Allah SWT secara tegas melarang menghardik orang yang meminta dalam Surah Aḍ-Ḍuḥā ayat 10. Dalam ayat tersebut disebutkan, “Terhadap orang yang meminta-minta, janganlah engkau menghardik.” Ini menunjukkan bahwa Islam sangat menjaga kehormatan orang yang sedang membutuhkan.
Larangan ini bukan tanpa hikmah, melainkan untuk menumbuhkan empati dan kepedulian sosial. Orang yang meminta bisa saja berada dalam kondisi terdesak dan membutuhkan pertolongan. Oleh karena itu, Islam mendorong sikap lembut sebagai bentuk rahmat kepada sesama.

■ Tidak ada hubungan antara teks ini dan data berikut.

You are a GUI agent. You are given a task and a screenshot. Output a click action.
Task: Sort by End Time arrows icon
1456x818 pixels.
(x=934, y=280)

Rasulullah SAW adalah teladan utama dalam berinteraksi dengan orang yang membutuhkan. Beliau tidak pernah merendahkan atau menghardik orang yang datang meminta bantuan. Sebaliknya, beliau selalu merespons dengan kebaikan atau minimal kata-kata yang menenangkan.
Dalam perspektif syariat, membantu orang lain merupakan bagian dari ibadah yang dianjurkan. Allah SWT menjanjikan pahala besar bagi orang yang bersedekah dan membantu sesama. Bahkan senyuman yang tulus pun termasuk sedekah sebagaimana disebut dalam hadis.

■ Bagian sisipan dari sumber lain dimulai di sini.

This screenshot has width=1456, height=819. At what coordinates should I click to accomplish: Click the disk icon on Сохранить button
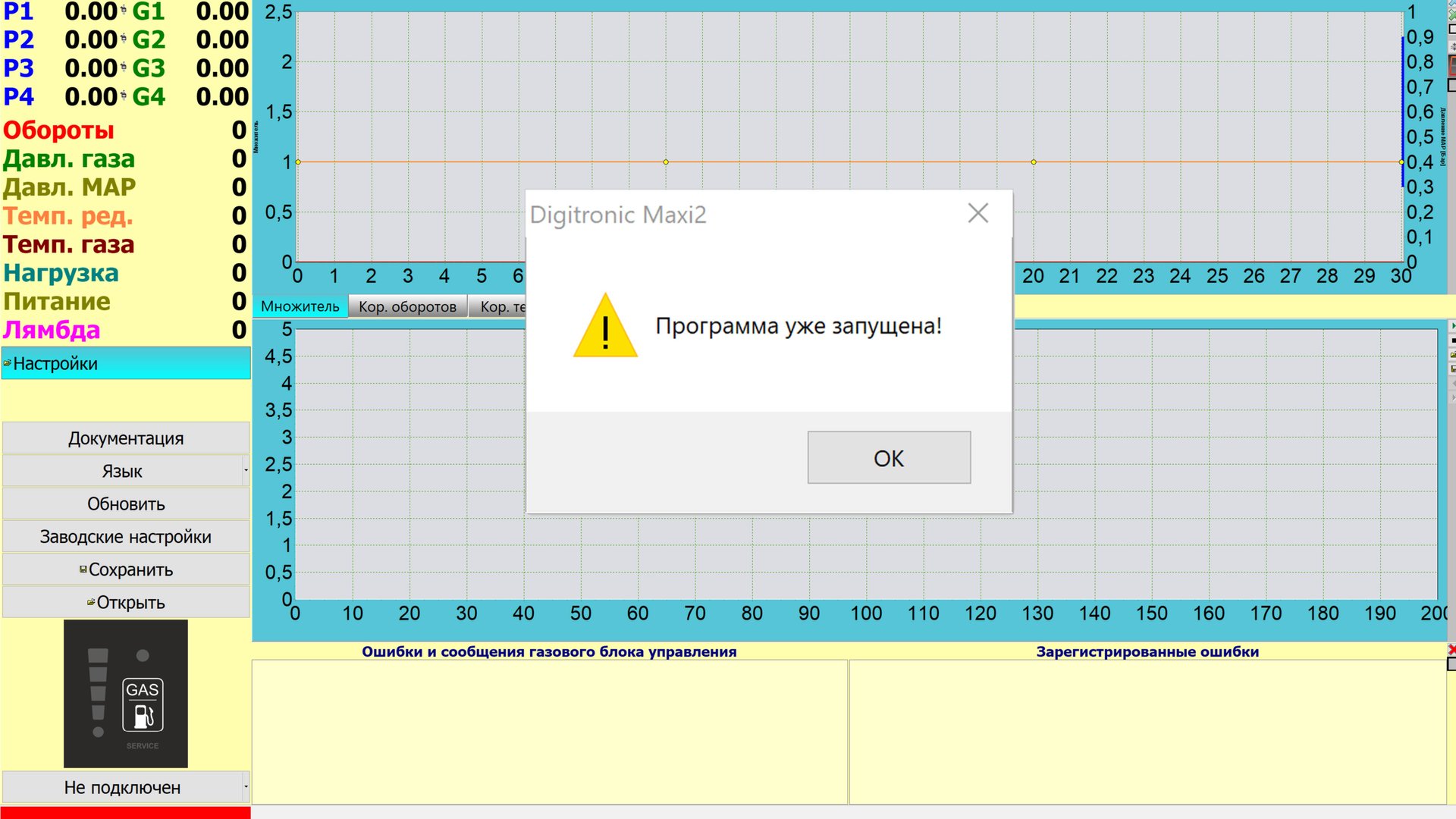[83, 570]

Bersikap kasar kepada peminta justru dapat melukai hati dan bertentangan dengan nilai Islam. Ucapan yang baik dan sikap santun adalah bentuk akhlak yang dicintai Allah. Hal ini juga menjaga hubungan sosial tetap harmonis dan penuh kasih sayang.
Kesimpulannya, Islam mengajarkan kita untuk tidak menghardik orang yang meminta-minta, melainkan bersikap lembut dan penuh kasih. Dengan memberi sesuai kemampuan, kita telah menjalankan ajaran Al-Qur’an dan Sunnah. Maka, jadikan setiap interaksi sebagai ladang pahala dan cerminan akhlak seorang Muslim sejati.